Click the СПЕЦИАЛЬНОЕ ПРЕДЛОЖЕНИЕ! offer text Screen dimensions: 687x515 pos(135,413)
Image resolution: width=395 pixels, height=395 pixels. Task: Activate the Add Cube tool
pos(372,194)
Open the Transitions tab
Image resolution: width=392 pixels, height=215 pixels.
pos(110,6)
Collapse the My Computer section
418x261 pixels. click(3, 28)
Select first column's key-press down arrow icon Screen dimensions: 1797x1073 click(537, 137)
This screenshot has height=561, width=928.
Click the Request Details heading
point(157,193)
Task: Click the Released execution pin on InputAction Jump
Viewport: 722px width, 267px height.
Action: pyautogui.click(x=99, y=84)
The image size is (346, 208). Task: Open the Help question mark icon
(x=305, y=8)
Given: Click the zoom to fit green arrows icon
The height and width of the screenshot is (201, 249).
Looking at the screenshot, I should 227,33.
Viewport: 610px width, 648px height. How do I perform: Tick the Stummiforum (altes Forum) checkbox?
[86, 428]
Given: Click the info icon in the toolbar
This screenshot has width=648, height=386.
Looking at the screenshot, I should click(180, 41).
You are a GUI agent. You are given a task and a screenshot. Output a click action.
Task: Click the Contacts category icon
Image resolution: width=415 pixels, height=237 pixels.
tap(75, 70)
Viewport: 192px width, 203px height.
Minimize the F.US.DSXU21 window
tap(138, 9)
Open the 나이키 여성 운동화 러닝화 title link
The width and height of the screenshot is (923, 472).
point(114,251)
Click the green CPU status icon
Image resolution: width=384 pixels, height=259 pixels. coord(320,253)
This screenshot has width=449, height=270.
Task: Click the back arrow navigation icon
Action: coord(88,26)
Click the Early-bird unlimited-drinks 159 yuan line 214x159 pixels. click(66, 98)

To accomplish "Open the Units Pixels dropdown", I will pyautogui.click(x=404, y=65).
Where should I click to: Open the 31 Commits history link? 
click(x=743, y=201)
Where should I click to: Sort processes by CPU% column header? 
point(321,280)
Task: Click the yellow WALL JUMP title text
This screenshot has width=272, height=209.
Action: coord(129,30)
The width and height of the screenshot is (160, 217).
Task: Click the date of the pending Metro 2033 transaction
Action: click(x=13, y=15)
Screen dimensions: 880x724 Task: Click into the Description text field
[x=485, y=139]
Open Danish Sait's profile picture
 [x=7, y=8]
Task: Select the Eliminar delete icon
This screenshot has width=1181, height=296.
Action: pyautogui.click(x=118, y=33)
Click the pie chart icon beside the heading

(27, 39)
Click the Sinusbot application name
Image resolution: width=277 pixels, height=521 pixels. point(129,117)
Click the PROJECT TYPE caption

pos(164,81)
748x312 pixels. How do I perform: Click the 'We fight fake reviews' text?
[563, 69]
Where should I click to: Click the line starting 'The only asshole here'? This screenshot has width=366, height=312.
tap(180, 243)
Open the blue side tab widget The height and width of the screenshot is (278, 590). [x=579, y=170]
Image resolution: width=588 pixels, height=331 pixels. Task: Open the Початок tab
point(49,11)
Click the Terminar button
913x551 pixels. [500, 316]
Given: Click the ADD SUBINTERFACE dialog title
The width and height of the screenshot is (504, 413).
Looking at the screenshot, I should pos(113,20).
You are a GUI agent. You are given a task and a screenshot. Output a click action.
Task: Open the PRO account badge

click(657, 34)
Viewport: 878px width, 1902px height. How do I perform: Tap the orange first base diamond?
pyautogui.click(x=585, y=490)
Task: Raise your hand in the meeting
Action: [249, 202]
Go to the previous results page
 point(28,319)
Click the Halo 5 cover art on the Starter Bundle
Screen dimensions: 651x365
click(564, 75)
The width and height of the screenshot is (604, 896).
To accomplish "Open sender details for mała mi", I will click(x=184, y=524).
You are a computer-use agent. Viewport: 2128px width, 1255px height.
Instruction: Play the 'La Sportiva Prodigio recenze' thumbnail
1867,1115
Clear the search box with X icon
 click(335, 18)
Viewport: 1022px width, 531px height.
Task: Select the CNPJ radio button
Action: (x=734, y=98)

= = = = = = =

◆ Required action
Transcribe the data above exactly as it reads.

◆ Exercise answer
Click the СПЕЦИАЛЬНОЕ ПРЕДЛОЖЕНИЕ! offer text Screen dimensions: 687x515 pos(135,413)
Image resolution: width=395 pixels, height=395 pixels. Task: Activate the Add Cube tool
pos(372,194)
Open the Transitions tab
Image resolution: width=392 pixels, height=215 pixels.
pos(110,6)
Collapse the My Computer section
418x261 pixels. click(3, 28)
Select first column's key-press down arrow icon Screen dimensions: 1797x1073 click(537, 137)
This screenshot has height=561, width=928.
Click the Request Details heading
point(157,193)
Task: Click the Released execution pin on InputAction Jump
Viewport: 722px width, 267px height.
Action: pyautogui.click(x=99, y=84)
The image size is (346, 208). Task: Open the Help question mark icon
(x=305, y=8)
Given: Click the zoom to fit green arrows icon
The height and width of the screenshot is (201, 249).
Looking at the screenshot, I should 227,33.
Viewport: 610px width, 648px height. How do I perform: Tick the Stummiforum (altes Forum) checkbox?
[86, 428]
Given: Click the info icon in the toolbar
This screenshot has width=648, height=386.
Looking at the screenshot, I should click(180, 41).
You are a GUI agent. You are given a task and a screenshot. Output a click action.
Task: Click the Contacts category icon
Image resolution: width=415 pixels, height=237 pixels.
tap(75, 70)
Viewport: 192px width, 203px height.
Minimize the F.US.DSXU21 window
tap(138, 9)
Open the 나이키 여성 운동화 러닝화 title link
The width and height of the screenshot is (923, 472).
point(114,251)
Click the green CPU status icon
Image resolution: width=384 pixels, height=259 pixels. coord(320,253)
This screenshot has width=449, height=270.
Task: Click the back arrow navigation icon
Action: coord(88,26)
Click the Early-bird unlimited-drinks 159 yuan line 214x159 pixels. click(66, 98)

To accomplish "Open the Units Pixels dropdown", I will pyautogui.click(x=404, y=65).
Where should I click to: Open the 31 Commits history link? 
click(x=743, y=201)
Where should I click to: Sort processes by CPU% column header? 
point(321,280)
Task: Click the yellow WALL JUMP title text
This screenshot has width=272, height=209.
Action: coord(129,30)
The width and height of the screenshot is (160, 217).
Task: Click the date of the pending Metro 2033 transaction
Action: click(x=13, y=15)
Screen dimensions: 880x724 Task: Click into the Description text field
[x=485, y=139]
Open Danish Sait's profile picture
 [x=7, y=8]
Task: Select the Eliminar delete icon
This screenshot has width=1181, height=296.
Action: pyautogui.click(x=118, y=33)
Click the pie chart icon beside the heading

(27, 39)
Click the Sinusbot application name
Image resolution: width=277 pixels, height=521 pixels. point(129,117)
Click the PROJECT TYPE caption

pos(164,81)
748x312 pixels. How do I perform: Click the 'We fight fake reviews' text?
[563, 69]
Where should I click to: Click the line starting 'The only asshole here'? This screenshot has width=366, height=312.
tap(180, 243)
Open the blue side tab widget The height and width of the screenshot is (278, 590). [x=579, y=170]
Image resolution: width=588 pixels, height=331 pixels. Task: Open the Початок tab
point(49,11)
Click the Terminar button
913x551 pixels. [500, 316]
Given: Click the ADD SUBINTERFACE dialog title
The width and height of the screenshot is (504, 413).
Looking at the screenshot, I should pos(113,20).
You are a GUI agent. You are given a task and a screenshot. Output a click action.
Task: Open the PRO account badge

click(657, 34)
Viewport: 878px width, 1902px height. How do I perform: Tap the orange first base diamond?
pyautogui.click(x=585, y=490)
Task: Raise your hand in the meeting
Action: [249, 202]
Go to the previous results page
 point(28,319)
Click the Halo 5 cover art on the Starter Bundle
Screen dimensions: 651x365
click(564, 75)
The width and height of the screenshot is (604, 896).
To accomplish "Open sender details for mała mi", I will click(x=184, y=524).
You are a computer-use agent. Viewport: 2128px width, 1255px height.
Instruction: Play the 'La Sportiva Prodigio recenze' thumbnail
1867,1115
Clear the search box with X icon
 click(335, 18)
Viewport: 1022px width, 531px height.
Task: Select the CNPJ radio button
Action: (x=734, y=98)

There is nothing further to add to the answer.